» Supplied text
□ □ □ □

Life as a crew was tough; bare hands and raw strength in uncomfortable conditions, crammed together with no space and now where to hide. The bailer boy had the worst of it; his initiation into the sport was spent in the bilge under the feet of his burly crew, trampled, abused and yelled at no matter what. If the breeze went light, sometimes crew were ordered overboard to swim ashore or wait on one of the islands or channel pile markers to be picked up later. Fights were said to be common place between crew and even within boats as tempers flared in tight situations. In the late 1920s ARLINE failed to give room at a mark to BRITANNIA, so BRITANNIA's crew tried to press ARLINE's boom underwater. ARLINE's crew of police and slaughterhouse workers retaliated, and one of the meatworkers started out along the boom with a knife in his mouth. BRITANNIA's crew then knocked him out by hurling a stone demijohn at him and ARLINE broke off the fight.

The established pattern of racing and the class remained virtually unchanged for almost four decades, despite the fact that the rules if they could be called that had few restrictions. The half decked boats remained wide and deep with solid cedar planked hulls, thwarts, a tabernacle, lee cloths, and a steel plate centreboard. They were pushed to the limit. The upwind sailplan was gaff rigged main, jib and tops'l, but downwind this was then overshadowed by a huge spinnaker set on a pole that was assembled in three sections, a ringtail hung off the leech of the main, perhaps a watersail pulled out under the boom and even a balloon jib. The hull disappeared under a cloud of canvas propped up by spars tensioned with iron rigging, all trimmed by manpower in a place where caution was often considered an anchor.

The 18 footers also took hold in Brisbane where they became well established on the Brisbane River, and to Western Australia for a brief period where they raced on the Swan River. Perth even held the Australian Championships in 1925 in a bid to promote the class in that state.

Nothing very significant happened to upset the status quo, the class sailed on through the early decades of the 20th century creating legends out of skippers such as Wee 'Georgie' Robinson and BRITANNIA , Chris Webb and AUSTRALIA, Peter Cowie and SCOT, Billy Fisher and his many AUSTRALIAs, Billy Dunn and KISMET. A couple of skippers tried a snub bow such as seen on Norm Blackman's YENDYS, but change was very gradual.

At the beginning of the 1930s change began to happen more quickly. Charlie Hayes built ARRAWATTA not only with a snub bow, but it had a new Marconi rig and a mainsail with battens to support more sail area. It won the Australian Championships in 1931. Soon after came the first big upset, and it was the beginning of a long period of controversy involving politics off the water.

In 1933 the Queenslanders launched ABERDARE. Built by Alf Whereat it had only seven feet beam and seven crew and could plane downwind easily. The skiff was virtually unbeatable, winning the Australian Championships on the Brisbane River for the 1933/34 season. It won again in Sydney in the following season, and over five seasons won the championship four times. In 1936 during a gale it was timed at 23 knots during a ¼ mile run on Brisbane River. Most Sydney crews were horrified at this radical change in proportions, and the traditional skiff sailors condemned it as a freak. They felt ABERDARE and its sisters would destroy the sight of the wide 18s with huge sail plans and their big crews.

□ □ □ □

» Data section
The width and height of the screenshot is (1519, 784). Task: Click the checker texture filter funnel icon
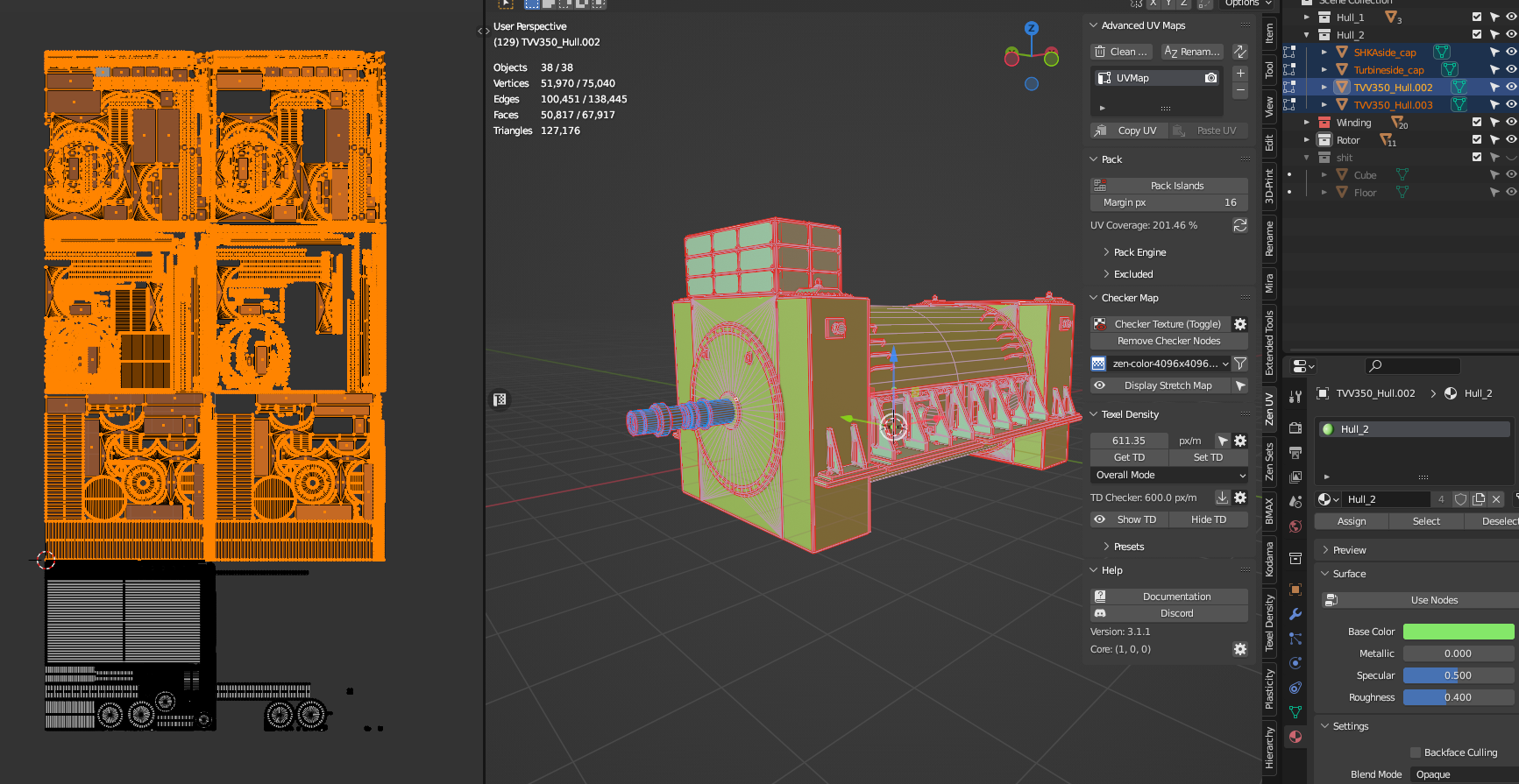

□ □ □ □

» Goal A
Answer these from the 18 footers text, one answer per line and marked the same way:
(i) What did BRITANNIA's crew hurl at the meatworker on ARLINE's boom?
(ii) In what year did Perth hold the Australian Championships?
(iii) What speed was ABERDARE timed at during the 1936 gale?
» Goal B
Please list every sail that the 18 footers text says was set downwind.
» Goal C
Update the 18 footers text starting at "Nothing very significant" and ending at "off the water.", putting "blunt bow" in place of "snub bow".

» Exercise response A
(i) A stone demijohn
(ii) 1925
(iii) 23 knots

» Exercise response B
- Spinnaker
- Ringtail
- Watersail
- Balloon jib

» Exercise response C
Nothing very significant happened to upset the status quo, the class sailed on through the early decades of the 20th century creating legends out of skippers such as Wee 'Georgie' Robinson and BRITANNIA , Chris Webb and AUSTRALIA, Peter Cowie and SCOT, Billy Fisher and his many AUSTRALIAs, Billy Dunn and KISMET. A couple of skippers tried a blunt bow such as seen on Norm Blackman's YENDYS, but change was very gradual.

At the beginning of the 1930s change began to happen more quickly. Charlie Hayes built ARRAWATTA not only with a blunt bow, but it had a new Marconi rig and a mainsail with battens to support more sail area. It won the Australian Championships in 1931. Soon after came the first big upset, and it was the beginning of a long period of controversy involving politics off the water.